EXCERPT PROVIDED:
++++

One particularly difficult decision arose in July of 2021 when data came in from Barnstable, Massachusetts that demonstrated that people who were vaccinated could continue to transmit a particular variant of COVID-19.
“That was true of a Delta variant, and it meant that we needed to put masks back on. That was an awful kick in the stomach,” said Walensky. “It was early data and unpublished. I said, ‘okay, we need to see it in a couple of other places before we create a national policy.’ We talked to the U.K. the next morning and they had also seen it. There was another prison outbreak in Texas, so we knew we had to take action and put the masks back on and that was not a very popular decision. The question became ‘how long is it going to take for this data to be published to demonstrate to all society that this was the right thing to do?’ So, I made the decision to make the policy and take the heat for not having data immediately.”
Hoffman asked, “Were you thinking about litigation risks—about decisions you might make or support states in doing that might backfire?”
“When I first arrived at the CDC, I expected to be on Zoom screens with 10 doctors, 10 researchers and 10 epidemiologists, but half the time I was on Zoom with 10 lawyers,” said Walensky. “It was hard enough to get the science straight and then I was learning all this legalese from White House counsel, Department of Justice, Health and Human Services, and CDC—a lot of lawyers. It taught me that there is a huge need for health care law expertise in the government space.”
She also pointed out the importance of compartmentalization when making a series of momentous CDC decisions. “When you are about to make a really heavy decision about vaccine policy, you cannot let that heaviness move with you to whatever you’re about to do on dog importation or funneling travelers from Uganda during an Ebola outbreak. Just because you landed one bad headline, you can’t take the headline and turn it into you. You just have to put your head down and move on to the next thing.”
“You think the job’s all about health until you realize we were just having a conversation about a mask mandate and travel corridors, which seemed very reasonable for airplanes or trains, and everyone was on board,” said Walensky. “But nobody expected the Coast Guard to get really mad because wet masks could make it harder to breathe in certain working conditions. So, you start to think more about what are the downstream implications of a decision? What can’t we see?”
And then, there are the utterly unexpected demands of the job. “I didn’t know I was responsible for dog importation, but it was my job,” Walensky said. “About five months in, there was this dog imported from Azerbaijan that had rabies. It had been imported from Chicago, came to Pennsylvania, and had been in contact with 15 people. So, we had to have stricter dog importation rules and so, we put those rules in. But then, I started getting letters from Congress and the Department of Defense because the military couldn’t get its dogs back into the country when they were trying to return home. I was getting a thousand pictures of dogs in my inbox.”
As the session was ending, Hoffman asked Walensky to describe the work-life balance of a CDC Director.
“The only balancing thing in my time at the CDC was the knowledge that it was not going to be forever,” said Walensky who resigned as CDC chief in June of 2023 as the Biden administration ended the COVID-19 national emergency status. “The idea that you could do your job and then protect your time for family dinners and the like—there was none of that. It was a 24/seven job. If you didn’t shower by 8 a.m. on a weekend, you didn’t get in a shower, because you were on Zooms and calls all day long.”

++++

COLLECTED DATA:
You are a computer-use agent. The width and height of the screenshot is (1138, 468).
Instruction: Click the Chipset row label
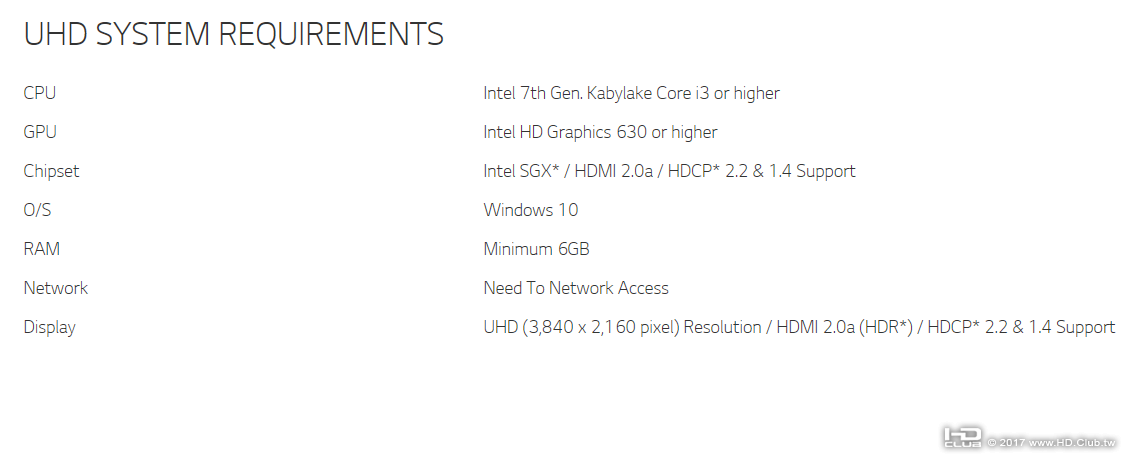51,171
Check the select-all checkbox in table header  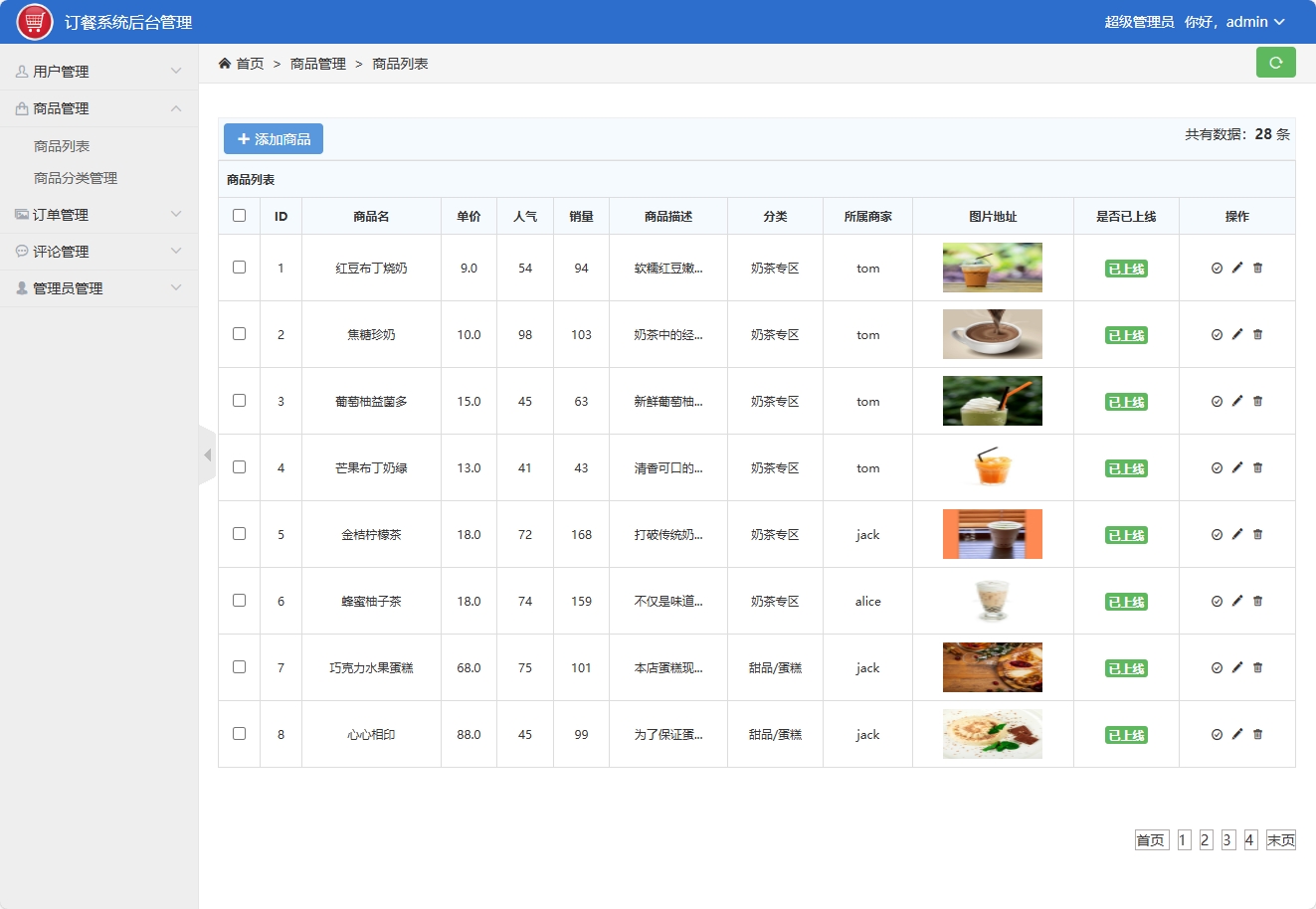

++++

REQUIRED TASKS:
a: In the excerpt about Walensky at the CDC, why did the Coast Guard get upset about the mask mandate?
b: Write down the part of the excerpt about Walensky at the CDC starting at "One particularly difficult" and ending at "variant of COVID-19.".

OUTPUTS FOR THE TASKS:
a: Wet masks could make it harder to breathe in certain working conditions.

b:
One particularly difficult decision arose in July of 2021 when data came in from Barnstable, Massachusetts that demonstrated that people who were vaccinated could continue to transmit a particular variant of COVID-19.